Mine are all on my back so not really on show i forget i've got them most of the time :roll:


----------



## Kell (May 28, 2002)

vernan said:


> Kell said:
> 
> 
> > Had mine dsigned for years now, but never got around to getting it done.
> ...


Yes please. The one I went to is meant to be a respected guy in Kingston (upon Thames, not Jamiaca).

I guess if I'm going to do it, I need to do it soon while the skin is still taut enough to do it.


----------



## vernan (May 27, 2002)

It was Mantra 2 in West Drayton. I think Big Steve was the bloke (as opposed to young Steve). Anyway, I'll send you a PM this week.

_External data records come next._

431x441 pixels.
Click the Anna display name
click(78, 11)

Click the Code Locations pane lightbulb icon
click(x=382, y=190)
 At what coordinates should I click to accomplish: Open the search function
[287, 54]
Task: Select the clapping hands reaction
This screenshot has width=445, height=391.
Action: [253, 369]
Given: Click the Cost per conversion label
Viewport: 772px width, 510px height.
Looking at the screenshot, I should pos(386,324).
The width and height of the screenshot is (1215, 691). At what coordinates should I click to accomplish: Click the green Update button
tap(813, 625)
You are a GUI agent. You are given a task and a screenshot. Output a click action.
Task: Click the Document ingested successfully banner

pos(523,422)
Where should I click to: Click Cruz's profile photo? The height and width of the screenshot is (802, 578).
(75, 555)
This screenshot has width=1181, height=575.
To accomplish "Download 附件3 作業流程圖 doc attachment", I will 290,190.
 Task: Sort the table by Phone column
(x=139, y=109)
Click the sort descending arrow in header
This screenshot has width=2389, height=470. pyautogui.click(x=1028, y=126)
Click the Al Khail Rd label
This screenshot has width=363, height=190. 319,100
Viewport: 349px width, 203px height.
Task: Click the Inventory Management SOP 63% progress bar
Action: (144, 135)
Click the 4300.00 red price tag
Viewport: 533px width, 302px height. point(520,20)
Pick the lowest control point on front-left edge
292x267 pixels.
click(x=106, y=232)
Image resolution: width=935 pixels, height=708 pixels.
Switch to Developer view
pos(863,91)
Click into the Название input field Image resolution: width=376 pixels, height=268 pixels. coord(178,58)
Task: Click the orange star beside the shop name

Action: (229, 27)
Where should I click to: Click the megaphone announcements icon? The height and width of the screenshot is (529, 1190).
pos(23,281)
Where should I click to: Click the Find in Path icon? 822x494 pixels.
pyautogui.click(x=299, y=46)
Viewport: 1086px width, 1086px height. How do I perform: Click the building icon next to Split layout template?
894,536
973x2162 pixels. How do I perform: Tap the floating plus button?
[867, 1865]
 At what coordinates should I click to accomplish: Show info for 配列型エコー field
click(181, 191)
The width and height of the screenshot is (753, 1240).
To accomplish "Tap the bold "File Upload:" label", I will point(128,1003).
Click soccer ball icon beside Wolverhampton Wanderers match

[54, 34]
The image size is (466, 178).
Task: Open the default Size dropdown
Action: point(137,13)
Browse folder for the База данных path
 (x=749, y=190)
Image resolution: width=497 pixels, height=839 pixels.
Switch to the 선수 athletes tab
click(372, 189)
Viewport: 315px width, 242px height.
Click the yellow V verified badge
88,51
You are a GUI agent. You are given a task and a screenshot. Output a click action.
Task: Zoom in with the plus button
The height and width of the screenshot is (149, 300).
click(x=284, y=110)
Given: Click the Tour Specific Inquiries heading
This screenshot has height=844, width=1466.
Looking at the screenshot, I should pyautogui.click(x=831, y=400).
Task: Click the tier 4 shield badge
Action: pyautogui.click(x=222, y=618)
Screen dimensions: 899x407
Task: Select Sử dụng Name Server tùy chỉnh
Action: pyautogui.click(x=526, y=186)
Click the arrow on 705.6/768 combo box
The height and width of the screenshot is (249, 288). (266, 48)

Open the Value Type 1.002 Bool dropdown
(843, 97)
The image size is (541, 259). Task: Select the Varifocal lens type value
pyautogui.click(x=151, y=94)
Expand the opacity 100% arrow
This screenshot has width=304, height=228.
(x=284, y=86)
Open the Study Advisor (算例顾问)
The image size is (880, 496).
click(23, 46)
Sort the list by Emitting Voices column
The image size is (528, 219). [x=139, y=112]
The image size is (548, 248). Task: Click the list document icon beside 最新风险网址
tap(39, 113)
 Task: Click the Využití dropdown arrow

Can I just say, it does hurt - but in a nice way. I enjoyed it, and have wanted another but it would be v large, 3 sittings and v expensive so we'll see.


----------



## malTTeezer (Nov 27, 2003)

I have 30 yes 30 tattoos on my arms & back which have been on for upwards of 27 years with little or no fading don't regret getting them as when I need to wear a shirt & tie etc they can't be seen & having them doesn't make me hard or a bad person SO THERE (dummy back in now  )


----------



## Kell (May 28, 2002)

malTTeezer said:


> I have 30 yes 30 tattoos on my arms & back which have been on for upwards of 27 years with little or no fading don't regret getting them as when I need to wear a shirt & tie etc they can't be seen & having them doesn't make me hard or a bad person SO THERE (dummy back in now  )


Most of my mates have got TOON tats on their bodies somewhere.


----------



## gcp (Aug 8, 2002)

Never forget a guy at college had a large eye tattoed on each buttock.

He would regulary display through the glass windows where the hairdressers training room was. :lol:


----------



## LakesTTer (Jan 19, 2005)

I had a round half dozen but had 2 covered to make 1 big 1, I'm currently a work in progress as I'm having my old "squaddie" tats covered with a more modern design. It's not something I would enter into lightly as they're with you for life (unless you have expensive and painful removals), I've kept all of mine upper arms and upper body as I'm not always going to be a soldier, they're cool if done properly 8)


----------



## L7 (Aug 27, 2004)

LakesTTer said:


> I've kept all of mine upper arms and upper body as I'm not always going to be a soldier, they're cool if done properly 8)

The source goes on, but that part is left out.